[Prompt]
For each line below that holds the string "green", add one to a tally; report that tally alone.

[Supplied material]

((

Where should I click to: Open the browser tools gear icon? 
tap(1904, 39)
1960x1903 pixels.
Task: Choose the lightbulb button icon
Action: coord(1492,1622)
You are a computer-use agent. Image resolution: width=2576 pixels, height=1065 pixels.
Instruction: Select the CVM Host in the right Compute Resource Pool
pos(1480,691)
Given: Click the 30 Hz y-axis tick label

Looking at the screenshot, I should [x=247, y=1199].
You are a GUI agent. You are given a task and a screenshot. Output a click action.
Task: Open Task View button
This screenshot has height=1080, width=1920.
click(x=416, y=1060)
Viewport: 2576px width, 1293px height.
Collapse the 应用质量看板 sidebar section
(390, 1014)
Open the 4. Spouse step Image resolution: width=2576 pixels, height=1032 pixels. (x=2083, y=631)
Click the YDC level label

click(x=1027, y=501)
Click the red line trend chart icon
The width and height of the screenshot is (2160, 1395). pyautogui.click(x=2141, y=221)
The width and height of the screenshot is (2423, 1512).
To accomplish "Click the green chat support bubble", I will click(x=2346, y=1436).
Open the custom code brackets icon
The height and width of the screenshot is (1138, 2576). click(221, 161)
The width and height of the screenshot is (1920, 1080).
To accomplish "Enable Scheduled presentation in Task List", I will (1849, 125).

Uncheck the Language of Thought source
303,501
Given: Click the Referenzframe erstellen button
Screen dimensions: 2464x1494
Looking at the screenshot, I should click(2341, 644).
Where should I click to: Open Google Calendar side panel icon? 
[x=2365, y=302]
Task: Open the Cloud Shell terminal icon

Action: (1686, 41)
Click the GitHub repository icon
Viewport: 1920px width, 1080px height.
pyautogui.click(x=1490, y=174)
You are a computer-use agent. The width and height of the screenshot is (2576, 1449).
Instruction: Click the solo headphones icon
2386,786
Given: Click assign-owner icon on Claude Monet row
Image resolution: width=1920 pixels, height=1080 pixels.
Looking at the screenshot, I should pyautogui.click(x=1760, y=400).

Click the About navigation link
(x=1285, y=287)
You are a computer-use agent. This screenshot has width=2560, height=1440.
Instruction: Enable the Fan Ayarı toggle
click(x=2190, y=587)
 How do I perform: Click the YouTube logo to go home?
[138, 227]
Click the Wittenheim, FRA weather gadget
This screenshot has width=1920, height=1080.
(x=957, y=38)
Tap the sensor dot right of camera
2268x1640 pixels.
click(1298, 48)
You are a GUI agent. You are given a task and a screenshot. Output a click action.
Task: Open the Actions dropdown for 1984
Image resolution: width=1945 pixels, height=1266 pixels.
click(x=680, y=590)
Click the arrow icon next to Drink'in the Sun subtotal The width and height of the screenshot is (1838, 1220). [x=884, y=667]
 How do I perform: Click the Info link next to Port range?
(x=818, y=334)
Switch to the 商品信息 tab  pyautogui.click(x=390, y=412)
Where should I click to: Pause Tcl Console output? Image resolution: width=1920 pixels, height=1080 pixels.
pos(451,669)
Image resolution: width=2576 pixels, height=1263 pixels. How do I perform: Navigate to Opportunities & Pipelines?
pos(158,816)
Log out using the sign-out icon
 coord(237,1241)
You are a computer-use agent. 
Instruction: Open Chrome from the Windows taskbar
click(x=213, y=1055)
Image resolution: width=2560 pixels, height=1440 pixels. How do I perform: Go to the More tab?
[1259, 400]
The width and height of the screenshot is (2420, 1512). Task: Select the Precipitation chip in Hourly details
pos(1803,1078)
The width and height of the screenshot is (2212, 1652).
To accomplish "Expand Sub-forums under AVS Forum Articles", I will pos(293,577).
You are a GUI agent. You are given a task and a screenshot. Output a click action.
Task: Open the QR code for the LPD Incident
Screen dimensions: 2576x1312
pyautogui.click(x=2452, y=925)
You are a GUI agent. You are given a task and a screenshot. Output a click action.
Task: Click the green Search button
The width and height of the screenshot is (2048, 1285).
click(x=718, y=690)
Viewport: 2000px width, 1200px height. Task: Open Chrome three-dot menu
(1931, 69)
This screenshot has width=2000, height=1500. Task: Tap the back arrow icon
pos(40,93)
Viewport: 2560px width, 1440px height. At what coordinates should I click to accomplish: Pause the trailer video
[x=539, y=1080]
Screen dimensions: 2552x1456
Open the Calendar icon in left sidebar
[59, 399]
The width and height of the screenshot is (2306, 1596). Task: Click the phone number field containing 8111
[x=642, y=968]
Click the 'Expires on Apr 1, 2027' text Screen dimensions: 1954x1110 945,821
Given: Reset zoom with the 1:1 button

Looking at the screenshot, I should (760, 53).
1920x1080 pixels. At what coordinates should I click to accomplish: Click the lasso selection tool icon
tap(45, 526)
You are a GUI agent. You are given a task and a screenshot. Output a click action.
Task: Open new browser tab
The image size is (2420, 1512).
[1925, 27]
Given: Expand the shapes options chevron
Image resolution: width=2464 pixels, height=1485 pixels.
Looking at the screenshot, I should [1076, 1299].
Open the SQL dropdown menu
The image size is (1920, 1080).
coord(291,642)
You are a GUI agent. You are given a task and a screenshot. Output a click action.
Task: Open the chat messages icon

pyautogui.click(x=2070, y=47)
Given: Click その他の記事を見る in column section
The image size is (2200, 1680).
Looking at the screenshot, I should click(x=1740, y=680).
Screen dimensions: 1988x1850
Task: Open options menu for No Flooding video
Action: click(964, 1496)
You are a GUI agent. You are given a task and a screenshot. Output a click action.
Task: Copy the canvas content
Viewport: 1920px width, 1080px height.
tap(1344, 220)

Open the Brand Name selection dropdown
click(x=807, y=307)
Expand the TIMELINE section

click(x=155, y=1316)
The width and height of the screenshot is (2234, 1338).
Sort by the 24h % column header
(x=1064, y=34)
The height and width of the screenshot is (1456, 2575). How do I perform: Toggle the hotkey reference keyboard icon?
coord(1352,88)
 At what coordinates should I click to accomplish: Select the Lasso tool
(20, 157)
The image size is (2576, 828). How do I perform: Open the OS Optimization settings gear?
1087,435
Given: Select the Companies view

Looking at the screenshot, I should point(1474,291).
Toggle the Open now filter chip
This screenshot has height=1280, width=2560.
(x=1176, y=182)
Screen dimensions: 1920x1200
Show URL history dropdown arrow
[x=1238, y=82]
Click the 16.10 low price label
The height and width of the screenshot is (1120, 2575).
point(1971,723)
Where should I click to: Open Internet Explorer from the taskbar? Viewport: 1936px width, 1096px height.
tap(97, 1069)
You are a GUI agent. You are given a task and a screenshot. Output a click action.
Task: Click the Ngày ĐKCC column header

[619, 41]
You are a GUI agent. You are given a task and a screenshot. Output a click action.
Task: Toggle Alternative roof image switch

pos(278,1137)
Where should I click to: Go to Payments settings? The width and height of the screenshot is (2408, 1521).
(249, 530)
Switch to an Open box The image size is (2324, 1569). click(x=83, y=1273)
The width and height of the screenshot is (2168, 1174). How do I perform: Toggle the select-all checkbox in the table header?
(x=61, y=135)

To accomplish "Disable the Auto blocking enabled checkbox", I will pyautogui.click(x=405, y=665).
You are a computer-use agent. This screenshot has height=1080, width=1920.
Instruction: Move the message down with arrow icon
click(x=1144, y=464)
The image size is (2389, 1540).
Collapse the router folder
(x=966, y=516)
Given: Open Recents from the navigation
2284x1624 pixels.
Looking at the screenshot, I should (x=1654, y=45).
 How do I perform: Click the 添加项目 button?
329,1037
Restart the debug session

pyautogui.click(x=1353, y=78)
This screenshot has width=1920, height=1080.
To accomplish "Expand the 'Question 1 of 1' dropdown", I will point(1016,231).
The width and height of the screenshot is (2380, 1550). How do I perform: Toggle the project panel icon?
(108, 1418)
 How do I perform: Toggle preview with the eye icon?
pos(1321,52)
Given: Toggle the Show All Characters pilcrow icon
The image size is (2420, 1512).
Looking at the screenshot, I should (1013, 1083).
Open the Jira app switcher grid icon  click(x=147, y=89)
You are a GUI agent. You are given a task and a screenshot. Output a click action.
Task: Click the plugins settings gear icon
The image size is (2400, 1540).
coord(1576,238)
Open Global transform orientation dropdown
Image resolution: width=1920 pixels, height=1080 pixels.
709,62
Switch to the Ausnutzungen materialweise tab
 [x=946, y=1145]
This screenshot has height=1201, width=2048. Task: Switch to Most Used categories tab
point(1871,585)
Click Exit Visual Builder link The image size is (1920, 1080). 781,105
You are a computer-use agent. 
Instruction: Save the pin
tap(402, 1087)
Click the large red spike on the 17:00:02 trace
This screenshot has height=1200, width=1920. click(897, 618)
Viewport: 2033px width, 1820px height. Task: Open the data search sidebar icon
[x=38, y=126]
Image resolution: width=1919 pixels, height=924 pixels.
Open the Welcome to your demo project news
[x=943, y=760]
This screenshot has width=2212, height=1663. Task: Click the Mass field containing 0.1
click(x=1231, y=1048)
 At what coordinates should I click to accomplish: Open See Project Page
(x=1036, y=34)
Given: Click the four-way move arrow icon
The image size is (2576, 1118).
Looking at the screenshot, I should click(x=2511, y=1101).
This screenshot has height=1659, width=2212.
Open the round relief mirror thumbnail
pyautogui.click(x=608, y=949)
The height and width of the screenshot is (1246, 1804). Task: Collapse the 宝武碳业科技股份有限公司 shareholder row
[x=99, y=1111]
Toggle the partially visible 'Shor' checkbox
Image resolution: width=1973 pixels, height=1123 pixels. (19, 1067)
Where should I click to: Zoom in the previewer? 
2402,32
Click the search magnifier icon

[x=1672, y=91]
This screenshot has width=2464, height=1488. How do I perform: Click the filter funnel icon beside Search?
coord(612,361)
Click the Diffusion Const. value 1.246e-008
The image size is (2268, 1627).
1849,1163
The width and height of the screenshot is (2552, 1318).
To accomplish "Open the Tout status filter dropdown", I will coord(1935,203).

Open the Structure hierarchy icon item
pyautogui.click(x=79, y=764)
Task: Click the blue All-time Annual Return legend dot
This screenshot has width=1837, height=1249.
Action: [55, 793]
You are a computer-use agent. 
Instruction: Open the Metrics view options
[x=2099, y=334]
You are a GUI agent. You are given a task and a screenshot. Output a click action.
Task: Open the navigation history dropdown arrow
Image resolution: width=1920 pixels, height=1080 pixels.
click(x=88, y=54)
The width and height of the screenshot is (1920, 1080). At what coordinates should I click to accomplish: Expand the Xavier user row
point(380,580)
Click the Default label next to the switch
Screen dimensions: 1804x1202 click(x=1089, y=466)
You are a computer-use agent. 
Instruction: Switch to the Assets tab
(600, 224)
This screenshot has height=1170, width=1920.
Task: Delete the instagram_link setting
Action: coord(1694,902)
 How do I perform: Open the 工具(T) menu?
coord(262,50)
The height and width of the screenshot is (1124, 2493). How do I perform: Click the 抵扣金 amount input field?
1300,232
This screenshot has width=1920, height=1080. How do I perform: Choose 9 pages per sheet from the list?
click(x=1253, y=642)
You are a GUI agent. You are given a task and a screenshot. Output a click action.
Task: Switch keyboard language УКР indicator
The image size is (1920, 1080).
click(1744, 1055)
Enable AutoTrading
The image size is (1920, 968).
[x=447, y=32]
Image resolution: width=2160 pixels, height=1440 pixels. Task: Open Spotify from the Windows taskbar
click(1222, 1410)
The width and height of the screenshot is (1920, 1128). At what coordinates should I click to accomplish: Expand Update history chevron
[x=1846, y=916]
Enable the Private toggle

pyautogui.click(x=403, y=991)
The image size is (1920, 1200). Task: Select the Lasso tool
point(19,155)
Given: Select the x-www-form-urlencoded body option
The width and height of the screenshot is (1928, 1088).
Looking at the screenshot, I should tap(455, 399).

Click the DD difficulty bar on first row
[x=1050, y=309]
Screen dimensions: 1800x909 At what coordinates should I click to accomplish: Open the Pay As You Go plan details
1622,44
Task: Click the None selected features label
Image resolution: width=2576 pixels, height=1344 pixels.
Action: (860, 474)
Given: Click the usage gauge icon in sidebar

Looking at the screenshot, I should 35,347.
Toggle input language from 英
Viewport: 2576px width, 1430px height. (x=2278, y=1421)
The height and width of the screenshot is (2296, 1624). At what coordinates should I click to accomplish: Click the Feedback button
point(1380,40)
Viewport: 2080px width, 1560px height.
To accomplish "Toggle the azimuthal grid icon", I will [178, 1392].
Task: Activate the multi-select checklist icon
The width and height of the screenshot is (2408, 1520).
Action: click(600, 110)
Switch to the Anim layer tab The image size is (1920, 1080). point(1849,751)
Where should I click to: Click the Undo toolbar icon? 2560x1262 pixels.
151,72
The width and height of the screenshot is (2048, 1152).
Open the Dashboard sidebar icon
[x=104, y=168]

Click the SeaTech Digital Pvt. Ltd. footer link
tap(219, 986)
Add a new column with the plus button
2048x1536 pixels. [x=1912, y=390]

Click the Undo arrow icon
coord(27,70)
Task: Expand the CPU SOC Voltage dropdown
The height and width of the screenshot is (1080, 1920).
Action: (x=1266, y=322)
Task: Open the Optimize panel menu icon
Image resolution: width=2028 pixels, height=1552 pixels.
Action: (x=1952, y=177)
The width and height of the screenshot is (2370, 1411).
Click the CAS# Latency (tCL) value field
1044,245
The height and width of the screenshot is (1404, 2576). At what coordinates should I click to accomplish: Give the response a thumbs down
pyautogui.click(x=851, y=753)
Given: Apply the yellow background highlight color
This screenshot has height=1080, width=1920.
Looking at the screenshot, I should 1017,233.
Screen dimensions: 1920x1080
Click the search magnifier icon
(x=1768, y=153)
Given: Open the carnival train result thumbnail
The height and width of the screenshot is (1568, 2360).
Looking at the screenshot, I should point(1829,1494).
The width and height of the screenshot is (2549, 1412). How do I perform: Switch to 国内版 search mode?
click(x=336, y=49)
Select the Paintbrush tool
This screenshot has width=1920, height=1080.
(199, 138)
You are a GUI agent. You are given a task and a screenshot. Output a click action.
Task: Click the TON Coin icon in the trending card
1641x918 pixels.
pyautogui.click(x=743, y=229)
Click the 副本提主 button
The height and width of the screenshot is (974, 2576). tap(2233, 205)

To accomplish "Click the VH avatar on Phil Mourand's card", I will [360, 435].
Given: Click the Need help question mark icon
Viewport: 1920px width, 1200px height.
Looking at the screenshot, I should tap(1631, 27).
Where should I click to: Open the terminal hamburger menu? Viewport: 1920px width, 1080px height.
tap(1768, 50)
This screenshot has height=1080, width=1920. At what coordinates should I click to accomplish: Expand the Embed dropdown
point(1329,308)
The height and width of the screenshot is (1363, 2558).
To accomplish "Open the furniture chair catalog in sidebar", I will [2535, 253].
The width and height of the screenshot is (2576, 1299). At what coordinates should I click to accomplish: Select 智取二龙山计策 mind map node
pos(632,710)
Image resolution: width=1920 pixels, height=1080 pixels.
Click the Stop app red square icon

))

[Response to the exercise]
2